== TASK TO CARRY OUT ==
Put the records starting with the line with "Where should I" and going on through the line with "coord(5,56)" into a two-column CSV with the columns "instruction" and "location". Make one row per record, put each value in a single quoted field with any line breaks turned into spaces, and leave the pictures out.

== EXERCISE INPUT ==
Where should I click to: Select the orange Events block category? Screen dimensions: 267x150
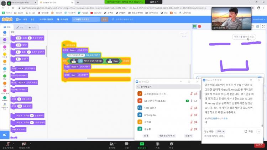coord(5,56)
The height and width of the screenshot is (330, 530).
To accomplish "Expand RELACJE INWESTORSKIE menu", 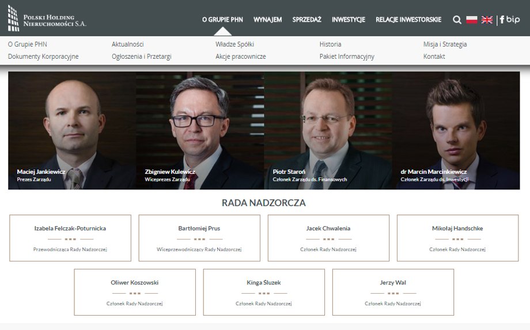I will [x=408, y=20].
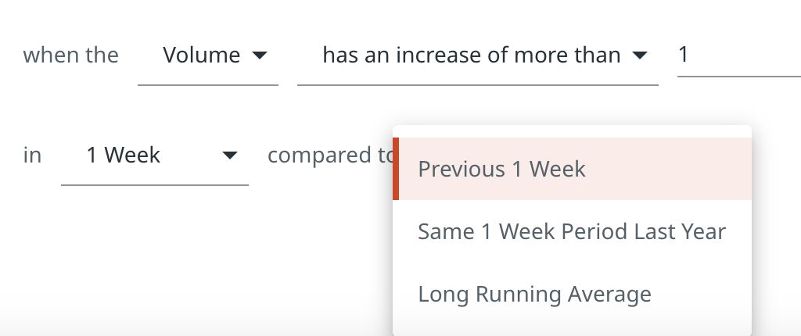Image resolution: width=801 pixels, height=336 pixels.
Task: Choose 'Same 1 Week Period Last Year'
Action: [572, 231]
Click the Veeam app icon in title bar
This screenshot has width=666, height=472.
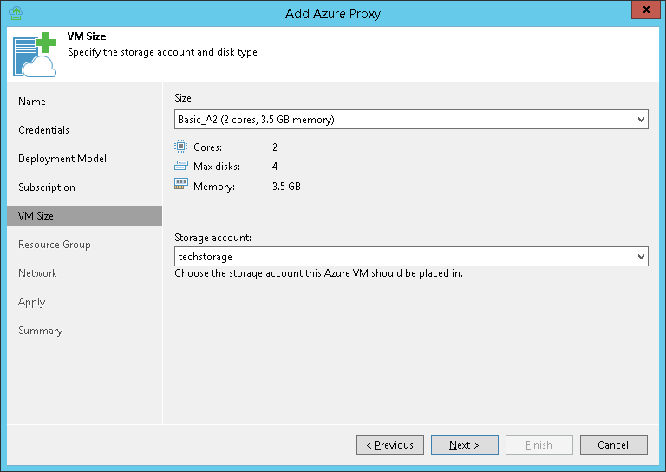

...

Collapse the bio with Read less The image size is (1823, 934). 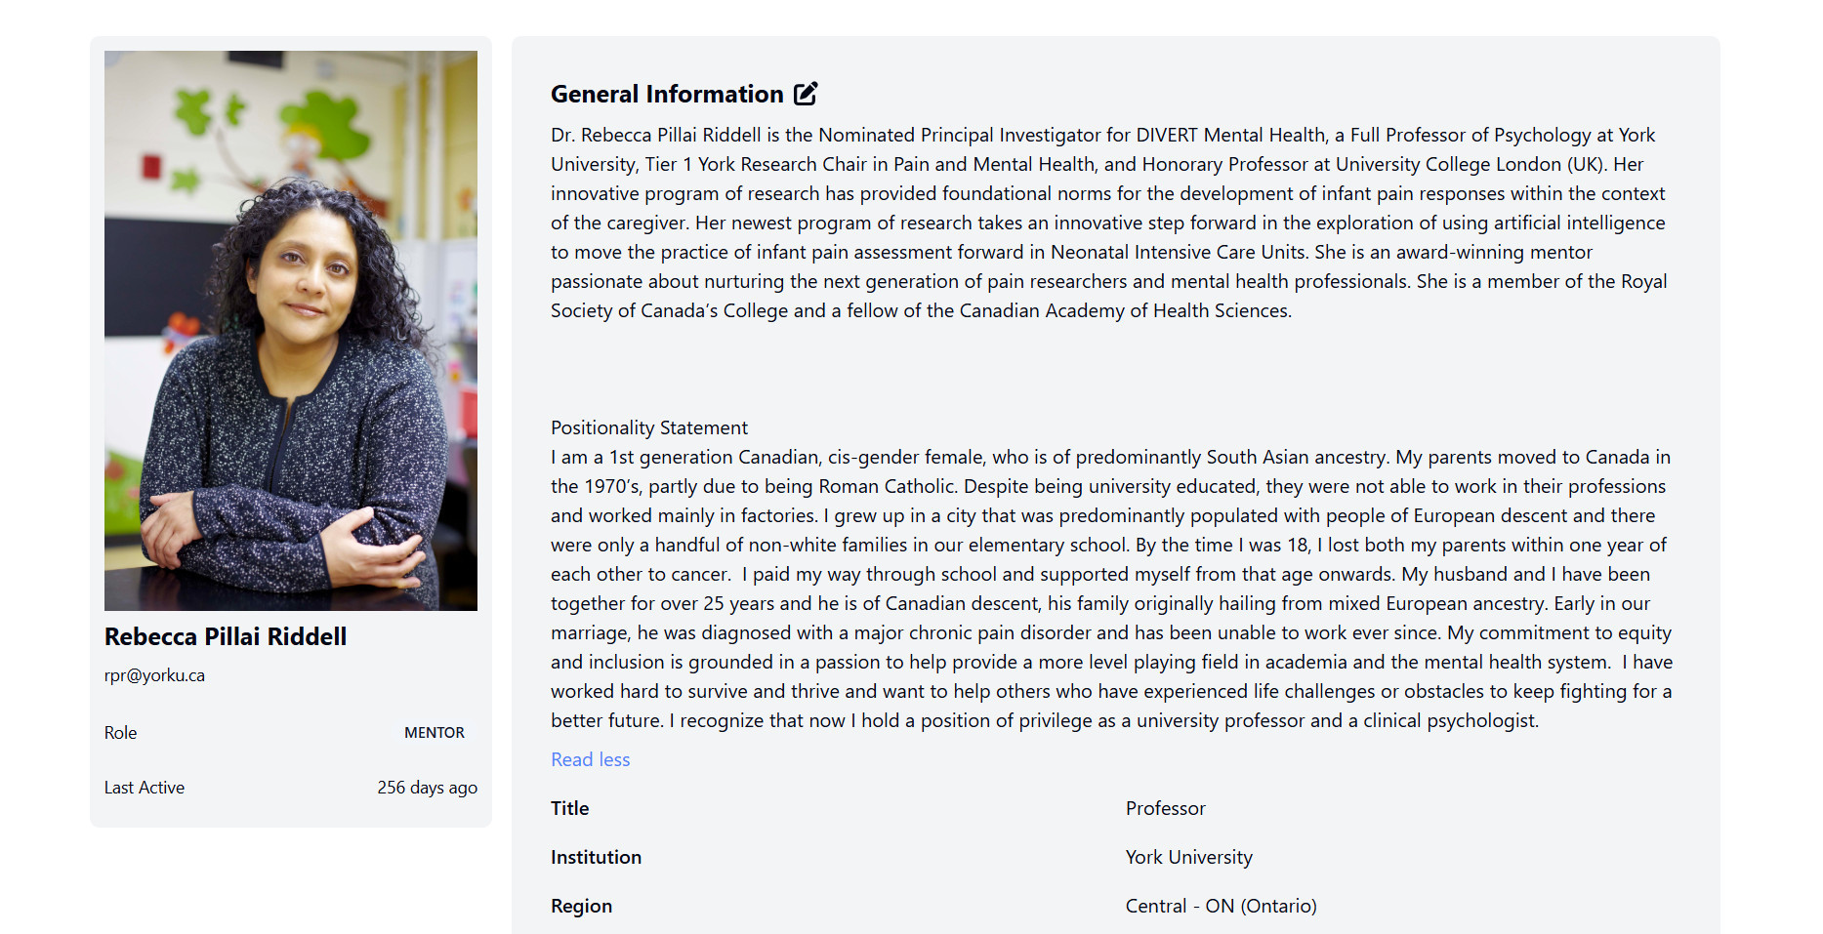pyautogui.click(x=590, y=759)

== THE COMPLETED TASK ==
instruction,location
"Where should I click to: Select the orange Events block category? Screen dimensions: 267x150","coord(5,56)"